### Tasks
A: In the forum thread about attaching ladder treads, what shear strength is given for the GRK structural screws?
B: Summarize the forum thread about attaching ladder treads in two sentences.

### Source document
════

# Tread to Housed Stringer on Ladder (Dowel vs Screws)



## jb9 (Nov 5, 2017)

Hello,

I am working on building my first ladder. It is a small ladder for access to a crawl space. My material is all douglas fir 2x. My stringers are 2x8 and my treads are 2x6. I ripped a bevel into my 2x6 treads to match the pitch of the ladder. I am preparing to attach the treads to the housing I routed in my stringer and a very experienced cabinet maker is encouraging me to use angled dowels (+ epoxy) rather than screws (+ glue). I have some very high quality GRK RSS Structural Screws (5/16" x 4") which have a shear strength of 2900 lbs. I know this debate is a long-standing one but I just can't wrap my head around why an angled dowel (with epoxy of course) would be a stronger connection than 2 of these GRK structural screws. Part of my hesitation probably lies in my lack of experience in drilling the angled holes for the dowels but I'm curious to learn more. I do think the dowels would be much more aesthetically pleasing but I do think when people talk about the inferiority of screws they don't always take into account some of the modern high-quality structural screws that are now readily available. It's as though people think screws and they immediately think you are using drywall screws.

Anyhow, there are so many knowledgeable pros here I figured I would ask.

Thanks in advance for any thoughts.


----------



## Nickp (Dec 4, 2012)

No doubt the GRK's will be stronger...but you also need to consider width of the ladder and if there will be any side-side sway. Glue might also be problematic if the crawl space is exposed to the elements (humidity, etc). Also keep in mind that you're screwing into end-grain...be even more careful if the wood is pressure treated and still wet.

If you're using the ladder in a visibly pleasing space you might consider better wood but I''m thinking that's not the case.

Assuming that is true, I would also include a stretcher from stringer to stringer to pull them together (like attic stairs have). 1/4" threaded rod should do.

You might want to describe the environment around the ladder and more of it's specs...you might get better or different ideas...

Good luck and welcome to the Forum...


----------



## Stick486 (Jan 4, 2013)

under stress endgrain fastening is a lost cause before you even get started...

how I'd do it...
mortise the steps into the stringers about 3/8''....
L/R strings connected together w/ all thread centered under the stair....
fender washers, lock nut, cap nut assembly on the outside of the stringers ..
cap nut acts a a jamb nut and to protect you from bleeding...
the stair bottom grooved to receive the all thread is an option...
the block between the all thread and step bottom increases the step's capacity and controls under load flex/sag...

this method allows you to keep the stairs ''tight'' for they will loosen over time......

.


----------



## jb9 (Nov 5, 2017)

These are all helpful suggestions. Thanks. The crawlspace is fairly well-insulated and should be dry (high desert climate). I do agree that the endgrain does pose a problem. The ladder is only 63" long with 5 treads and the side-to-side sway issue should be limited since it will be placed in a trap door opening. I have attached a crude annotated drawing of the trap door/ladder location.


----------



## DesertRatTom (Jul 3, 2012)

Stick's suggestions are excellent. A 2x construction will be very heavy if you are going to have to lift it out of the way, so 1x construction in a decent hard wood is probably a much better choice. What you are describing is more of a stair way than a ladder. Using lighter, higher quality, kiln-dried material will make it easier to fold the ladder up into the ceiling, a desirable quality for a space you may want to reach only occasionally.

════

### Supplied information

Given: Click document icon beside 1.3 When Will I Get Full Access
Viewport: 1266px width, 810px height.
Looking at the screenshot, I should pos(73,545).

════

### Response list
A: 2900 lbs.

B: A first-time ladder builder working in Douglas fir asks whether angled dowels with epoxy really make a stronger tread-to-stringer connection than high-quality GRK structural screws. Replies warn that fastening into end grain fails under stress and suggest tying the stringers together with threaded rod, and one adds that 2x lumber will be heavy and lighter 1x hardwood would be better.